Castilleja, the Indian Paintbrush
The April sun rises on a landscape splashed with the colors of Spring, and few wildflowers hold the metaphor better than Indian paintbrush. Known botanically as Castilleja, these low-growing blooms of orange and red (or occasionally yellow) appear like blazing tufts of pigment across the full spectrum of habitats -- from grasslands to coastal bluffs, deserts to vernal pools, lowland bogs to the high Sierra -- a testament to nature's art and design.
Here in the Bay Area, stands of purple owl's clover (Castilleja exserta) rank among our showiest grassland wildflowers, and constitute a primary element for the survival of the federally endangered bay checkerspot butterfly. In the coastal scrub, keep an eye out for Franciscan paintbrush (C. subinclusa ssp. franciscana) with its two-toned flower of crimson and gold, and the shaggier Wight's paintbrush (C. wightii) with blossoms of solid yellow or red. We also enjoy the rare and endemic Tiburon paintbrush (C. affinis ssp. neglecta), whose yellow bracts can be spied on open serpentine slopes of Marin and Santa Clara counties, and nowhere else on earth.
The bright colors of the paintbrush derive not from its flowers but from bracts, the leaf-like structures around the flowers, which grow shorter, wider, and more lobed toward the top, often with color highlights at the tips. This beauty above ground masks a deviousness below – paintbrush is a partial parasite unable to thrive alone in the soil. This clever freeloader takes water and nutrients from the roots of other plants like wild buckwheat, bunchgrass, and sagebrush, its favored hosts.
Some say the common name derives from the Plains Indian legend of an a young boy whose small size prevented him from becoming a warrior, so instead he grew into a painter entrusted with the sacred duty of historian. Using pigments of crushed berries and earth, with animal hides for his canvases, he captured the defining moments of his people so they would be remembered forever.
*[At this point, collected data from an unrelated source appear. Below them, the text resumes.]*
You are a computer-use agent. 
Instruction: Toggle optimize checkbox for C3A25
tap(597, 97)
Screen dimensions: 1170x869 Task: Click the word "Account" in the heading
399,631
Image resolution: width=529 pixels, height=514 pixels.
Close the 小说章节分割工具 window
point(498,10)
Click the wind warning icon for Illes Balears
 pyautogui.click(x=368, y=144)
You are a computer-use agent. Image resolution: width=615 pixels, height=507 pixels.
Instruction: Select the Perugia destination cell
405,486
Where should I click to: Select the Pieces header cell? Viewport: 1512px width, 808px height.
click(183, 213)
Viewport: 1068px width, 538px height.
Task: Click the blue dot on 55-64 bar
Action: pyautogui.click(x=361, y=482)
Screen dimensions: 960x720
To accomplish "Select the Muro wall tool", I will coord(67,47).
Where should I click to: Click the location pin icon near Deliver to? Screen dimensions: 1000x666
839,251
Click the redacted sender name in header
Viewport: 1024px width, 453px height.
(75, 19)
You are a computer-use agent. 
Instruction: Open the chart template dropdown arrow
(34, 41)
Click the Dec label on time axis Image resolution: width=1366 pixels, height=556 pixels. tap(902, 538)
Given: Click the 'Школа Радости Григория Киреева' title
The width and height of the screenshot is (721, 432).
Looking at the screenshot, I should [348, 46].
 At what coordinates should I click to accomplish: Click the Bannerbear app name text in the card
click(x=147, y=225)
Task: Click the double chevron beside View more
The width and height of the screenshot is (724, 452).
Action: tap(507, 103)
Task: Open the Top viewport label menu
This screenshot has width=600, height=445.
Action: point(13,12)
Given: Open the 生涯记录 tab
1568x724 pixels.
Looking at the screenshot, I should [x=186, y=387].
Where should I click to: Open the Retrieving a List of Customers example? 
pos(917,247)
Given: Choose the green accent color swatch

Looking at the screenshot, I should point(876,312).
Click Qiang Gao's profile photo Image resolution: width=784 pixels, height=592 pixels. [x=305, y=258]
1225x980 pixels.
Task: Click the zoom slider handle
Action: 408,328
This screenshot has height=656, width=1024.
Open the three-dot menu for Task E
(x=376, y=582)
But despite his talents, the artist was unable to paint the sunset, whose complex colors eluded the dull earth tones of his paints.
One night a spirit visited him in his sleep and told him to go look in the hills. Next evening, as the sun began its descent, he walked to the foothills and found a collection of paintbrushes in exactly the colors he needed. He used them to produce a perfect picture of the sunset, then left them where he found them, where they multiplied to cover the hills and valleys with those same vivid shades of red, orange, and gold.